## WHAT THIS EXERCISE ASKS
1. Answer these from the path planning text:
(a) When is path planning called online?
(b) Which three kinds of environment does the text name?
(c) When is an obstacle's status dynamic?
2. Please return the path planning text from "Path planning is a" to "and execution [2].", copied word for word.

Path planning is a completely geometrical task in nature, since it's defined as a geometrical path construction without regard to any specific time law [1]. Path planning is considered offline when it develops the plan in advance, depending on a known model of the environment (workspace), and then delivers the path to an executor (manipulator). It is defined to be online if the plan is gradually developed while the executor (manipulator) is working. In this situation, the planner could be sensor-based, which means it includes sensing, analysis, and execution [2].

Robot path planning is concerned with deciding how a robot will move and navigate in a workspace or environment in order to achieve its goals. Aside from avoiding obstacles, the path planning task demands the robot to compute a collision-free path between a start and a destination point. In addition, the robot must fulfill certain specifications or optimize specific performance characteristics. The amount of information available about the environment (i.e., completely known environment, partially known environment, and entirely unknown environment) influences the type of path planning. The environment is only partially known most of the time, with the robot already identifying certain locations inside the workplace prior to path planning and navigating (i.e., areas likely to pose local minimum problems). The status of an obstacle can be static (when its position and orientation relative to a known fixed reference system stays constant over time) or dynamic (when its location and orientation relative to the fixed reference system changes over time) [3].

## DATA SHOWN
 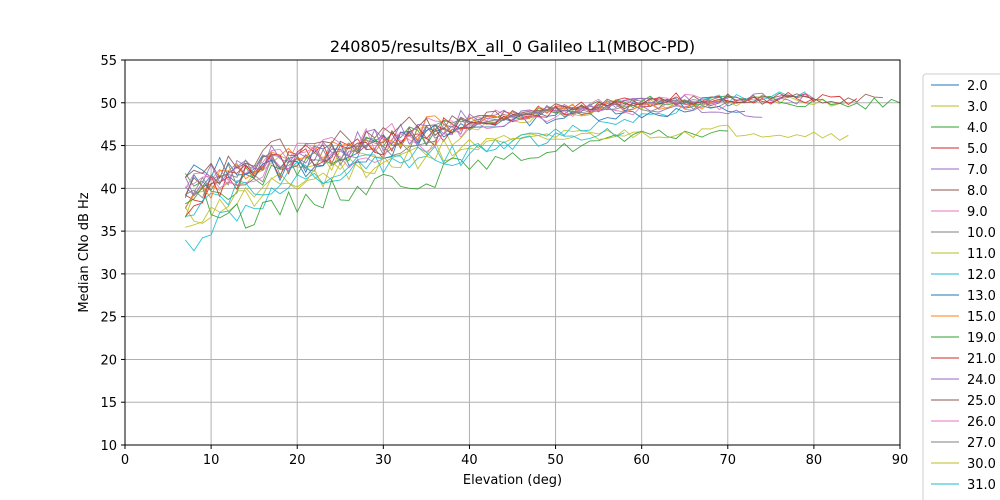 What do you see at coordinates (84, 252) in the screenshot?
I see `y-axis-label: Median CNo dB Hz` at bounding box center [84, 252].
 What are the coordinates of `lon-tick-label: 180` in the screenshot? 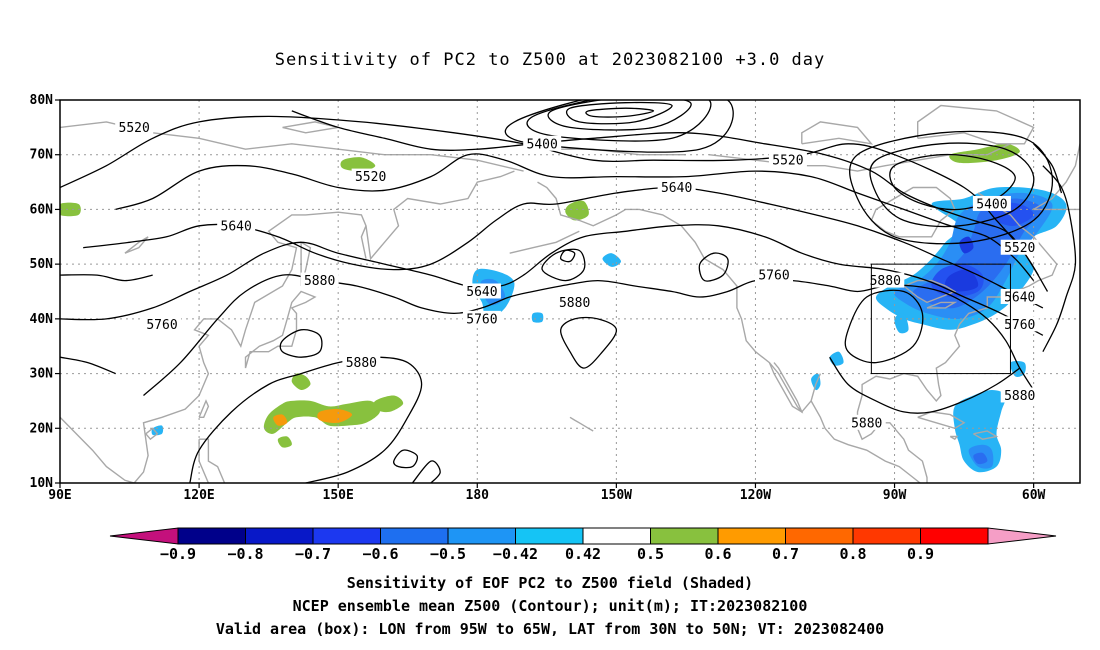 It's located at (478, 496).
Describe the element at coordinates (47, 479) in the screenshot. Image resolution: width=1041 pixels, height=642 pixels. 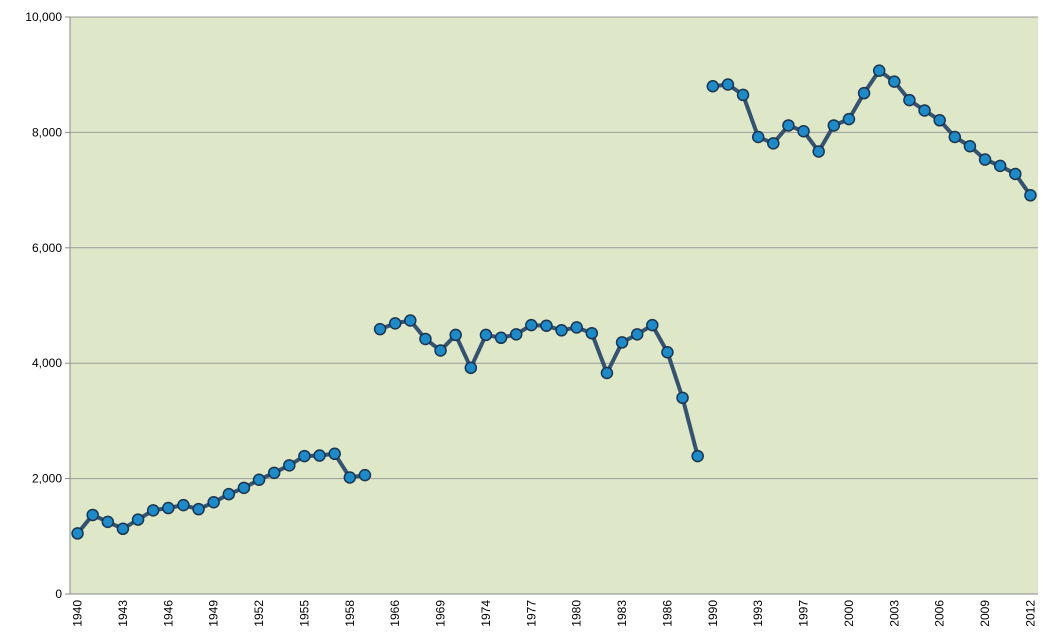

## EXERCISE ANSWERS
1.
(a) Path planning is online when the plan is gradually developed while the executor (manipulator) is working.
(b) A completely known environment, a partially known environment, and an entirely unknown environment.
(c) An obstacle's status is dynamic when its location and orientation relative to the fixed reference system change over time.

2.
Path planning is a completely geometrical task in nature, since it's defined as a geometrical path construction without regard to any specific time law [1]. Path planning is considered offline when it develops the plan in advance, depending on a known model of the environment (workspace), and then delivers the path to an executor (manipulator). It is defined to be online if the plan is gradually developed while the executor (manipulator) is working. In this situation, the planner could be sensor-based, which means it includes sensing, analysis, and execution [2].